Instructions to follow.
Convert the lines, from the first one up to and including the line containing "point(1271,20)", into a Markdown table with the columns "No." and "Line". Number the rows in order and leave out blank lines.
※ ※ ※
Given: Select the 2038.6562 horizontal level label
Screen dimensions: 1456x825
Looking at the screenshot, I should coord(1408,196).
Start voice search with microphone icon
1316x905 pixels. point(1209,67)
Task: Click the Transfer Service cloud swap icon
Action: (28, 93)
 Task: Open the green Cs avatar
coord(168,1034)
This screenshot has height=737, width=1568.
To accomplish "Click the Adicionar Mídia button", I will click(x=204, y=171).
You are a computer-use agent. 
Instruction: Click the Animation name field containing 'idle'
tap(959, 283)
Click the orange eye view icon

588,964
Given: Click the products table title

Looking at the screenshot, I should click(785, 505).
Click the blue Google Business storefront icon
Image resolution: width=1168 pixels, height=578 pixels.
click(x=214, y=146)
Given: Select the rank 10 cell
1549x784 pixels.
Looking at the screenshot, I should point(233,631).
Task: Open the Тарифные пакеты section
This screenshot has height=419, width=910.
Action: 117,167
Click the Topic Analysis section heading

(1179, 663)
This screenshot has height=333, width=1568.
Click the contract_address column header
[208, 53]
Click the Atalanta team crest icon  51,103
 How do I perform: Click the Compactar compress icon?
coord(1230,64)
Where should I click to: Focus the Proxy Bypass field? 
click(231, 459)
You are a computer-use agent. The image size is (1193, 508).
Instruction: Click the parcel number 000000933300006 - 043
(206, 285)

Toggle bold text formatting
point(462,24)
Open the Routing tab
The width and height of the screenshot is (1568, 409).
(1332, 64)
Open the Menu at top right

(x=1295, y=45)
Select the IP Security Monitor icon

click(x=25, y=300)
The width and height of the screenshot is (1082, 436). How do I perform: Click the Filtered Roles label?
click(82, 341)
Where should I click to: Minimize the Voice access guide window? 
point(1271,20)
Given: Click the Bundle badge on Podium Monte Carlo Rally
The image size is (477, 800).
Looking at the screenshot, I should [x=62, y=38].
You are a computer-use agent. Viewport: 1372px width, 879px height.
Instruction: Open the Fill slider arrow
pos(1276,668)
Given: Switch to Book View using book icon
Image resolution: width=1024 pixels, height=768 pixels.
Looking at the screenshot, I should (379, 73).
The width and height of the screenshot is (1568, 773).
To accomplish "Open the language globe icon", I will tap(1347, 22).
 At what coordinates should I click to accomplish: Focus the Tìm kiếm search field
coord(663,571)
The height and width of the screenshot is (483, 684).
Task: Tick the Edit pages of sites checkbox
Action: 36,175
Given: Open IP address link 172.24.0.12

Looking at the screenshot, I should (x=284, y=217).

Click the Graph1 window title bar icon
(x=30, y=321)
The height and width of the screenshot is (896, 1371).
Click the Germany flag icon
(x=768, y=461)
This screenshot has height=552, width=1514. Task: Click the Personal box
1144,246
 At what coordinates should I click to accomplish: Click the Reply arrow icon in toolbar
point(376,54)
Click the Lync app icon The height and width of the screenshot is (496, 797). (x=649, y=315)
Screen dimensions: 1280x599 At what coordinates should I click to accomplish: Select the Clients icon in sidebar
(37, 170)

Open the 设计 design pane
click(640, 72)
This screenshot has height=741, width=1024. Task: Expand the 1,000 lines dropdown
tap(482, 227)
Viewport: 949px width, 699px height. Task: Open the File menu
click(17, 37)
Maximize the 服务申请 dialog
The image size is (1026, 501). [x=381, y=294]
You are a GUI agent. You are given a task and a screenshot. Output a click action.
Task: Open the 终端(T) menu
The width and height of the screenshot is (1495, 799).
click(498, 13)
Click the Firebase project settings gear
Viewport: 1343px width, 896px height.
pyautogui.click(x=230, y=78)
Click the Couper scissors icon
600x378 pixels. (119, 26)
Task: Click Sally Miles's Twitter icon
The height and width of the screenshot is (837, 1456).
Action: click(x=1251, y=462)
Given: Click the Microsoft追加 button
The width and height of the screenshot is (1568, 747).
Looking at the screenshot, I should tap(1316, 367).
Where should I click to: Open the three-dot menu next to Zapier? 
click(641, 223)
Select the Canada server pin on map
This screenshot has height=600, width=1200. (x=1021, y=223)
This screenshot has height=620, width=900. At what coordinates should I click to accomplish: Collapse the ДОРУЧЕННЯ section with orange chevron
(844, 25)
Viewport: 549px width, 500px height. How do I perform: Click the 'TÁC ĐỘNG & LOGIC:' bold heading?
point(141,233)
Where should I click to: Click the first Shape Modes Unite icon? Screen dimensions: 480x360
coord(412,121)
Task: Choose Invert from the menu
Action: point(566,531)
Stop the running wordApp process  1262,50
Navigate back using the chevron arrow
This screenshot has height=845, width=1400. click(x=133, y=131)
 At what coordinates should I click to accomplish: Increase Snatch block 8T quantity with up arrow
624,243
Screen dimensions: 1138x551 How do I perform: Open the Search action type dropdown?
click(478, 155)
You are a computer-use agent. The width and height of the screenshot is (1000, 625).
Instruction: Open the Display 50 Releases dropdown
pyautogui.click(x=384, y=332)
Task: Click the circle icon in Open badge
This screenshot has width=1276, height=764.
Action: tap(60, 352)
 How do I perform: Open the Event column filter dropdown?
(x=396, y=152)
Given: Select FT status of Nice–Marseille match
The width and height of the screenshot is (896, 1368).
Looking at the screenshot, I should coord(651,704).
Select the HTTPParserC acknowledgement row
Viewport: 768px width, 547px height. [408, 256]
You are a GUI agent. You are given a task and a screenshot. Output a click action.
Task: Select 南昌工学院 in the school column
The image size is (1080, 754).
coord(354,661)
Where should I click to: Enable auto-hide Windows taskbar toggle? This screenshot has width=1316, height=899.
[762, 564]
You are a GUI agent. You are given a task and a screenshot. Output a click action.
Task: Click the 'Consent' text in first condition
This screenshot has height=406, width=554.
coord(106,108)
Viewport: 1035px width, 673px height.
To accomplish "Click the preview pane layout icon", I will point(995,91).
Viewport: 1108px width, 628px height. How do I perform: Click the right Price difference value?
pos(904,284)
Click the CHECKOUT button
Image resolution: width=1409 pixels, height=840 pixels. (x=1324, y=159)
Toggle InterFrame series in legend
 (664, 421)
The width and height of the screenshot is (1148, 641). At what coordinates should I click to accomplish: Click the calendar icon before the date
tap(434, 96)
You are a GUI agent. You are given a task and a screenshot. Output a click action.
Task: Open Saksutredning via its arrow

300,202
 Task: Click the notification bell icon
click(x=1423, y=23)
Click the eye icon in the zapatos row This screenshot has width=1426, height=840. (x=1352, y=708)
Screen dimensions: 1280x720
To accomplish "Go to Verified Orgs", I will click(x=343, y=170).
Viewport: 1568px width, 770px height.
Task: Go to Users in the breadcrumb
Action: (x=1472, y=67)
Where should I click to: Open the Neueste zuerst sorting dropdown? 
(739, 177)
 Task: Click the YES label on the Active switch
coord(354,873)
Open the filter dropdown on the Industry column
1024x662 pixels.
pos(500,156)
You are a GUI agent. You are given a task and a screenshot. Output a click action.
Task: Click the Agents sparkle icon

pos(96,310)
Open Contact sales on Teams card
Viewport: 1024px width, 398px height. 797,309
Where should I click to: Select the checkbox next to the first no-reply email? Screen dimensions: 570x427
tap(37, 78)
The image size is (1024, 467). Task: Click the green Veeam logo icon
※ ※ ※
Result of the exercise.
| No. | Line |
|---|---|
| 1 | Given: Select the 2038.6562 horizontal level label |
| 2 | Screen dimensions: 1456x825 |
| 3 | Looking at the screenshot, I should coord(1408,196). |
| 4 | Start voice search with microphone icon |
| 5 | 1316x905 pixels. point(1209,67) |
| 6 | Task: Click the Transfer Service cloud swap icon |
| 7 | Action: (28, 93) |
| 8 |  Task: Open the green Cs avatar |
| 9 | coord(168,1034) |
| 10 | This screenshot has height=737, width=1568. |
| 11 | To accomplish "Click the Adicionar Mídia button", I will click(x=204, y=171). |
| 12 | You are a computer-use agent.  |
| 13 | Instruction: Click the Animation name field containing 'idle' |
| 14 | tap(959, 283) |
| 15 | Click the orange eye view icon |
| 16 | 588,964 |
| 17 | Given: Click the products table title |
| 18 | Looking at the screenshot, I should click(785, 505). |
| 19 | Click the blue Google Business storefront icon |
| 20 | Image resolution: width=1168 pixels, height=578 pixels. |
| 21 | click(x=214, y=146) |
| 22 | Given: Select the rank 10 cell |
| 23 | 1549x784 pixels. |
| 24 | Looking at the screenshot, I should point(233,631). |
| 25 | Task: Open the Тарифные пакеты section |
| 26 | This screenshot has height=419, width=910. |
| 27 | Action: 117,167 |
| 28 | Click the Topic Analysis section heading |
| 29 | (1179, 663) |
| 30 | This screenshot has height=333, width=1568. |
| 31 | Click the contract_address column header |
| 32 | [208, 53] |
| 33 | Click the Atalanta team crest icon  51,103 |
| 34 |  How do I perform: Click the Compactar compress icon? |
| 35 | coord(1230,64) |
| 36 | Where should I click to: Focus the Proxy Bypass field?  |
| 37 | click(231, 459) |
| 38 | You are a computer-use agent. The image size is (1193, 508). |
| 39 | Instruction: Click the parcel number 000000933300006 - 043 |
| 40 | (206, 285) |
| 41 | Toggle bold text formatting |
| 42 | point(462,24) |
| 43 | Open the Routing tab |
| 44 | The width and height of the screenshot is (1568, 409). |
| 45 | (1332, 64) |
| 46 | Open the Menu at top right |
| 47 | (x=1295, y=45) |
| 48 | Select the IP Security Monitor icon |
| 49 | click(x=25, y=300) |
| 50 | The width and height of the screenshot is (1082, 436). How do I perform: Click the Filtered Roles label? |
| 51 | click(82, 341) |
| 52 | Where should I click to: Minimize the Voice access guide window?  |
| 53 | point(1271,20) |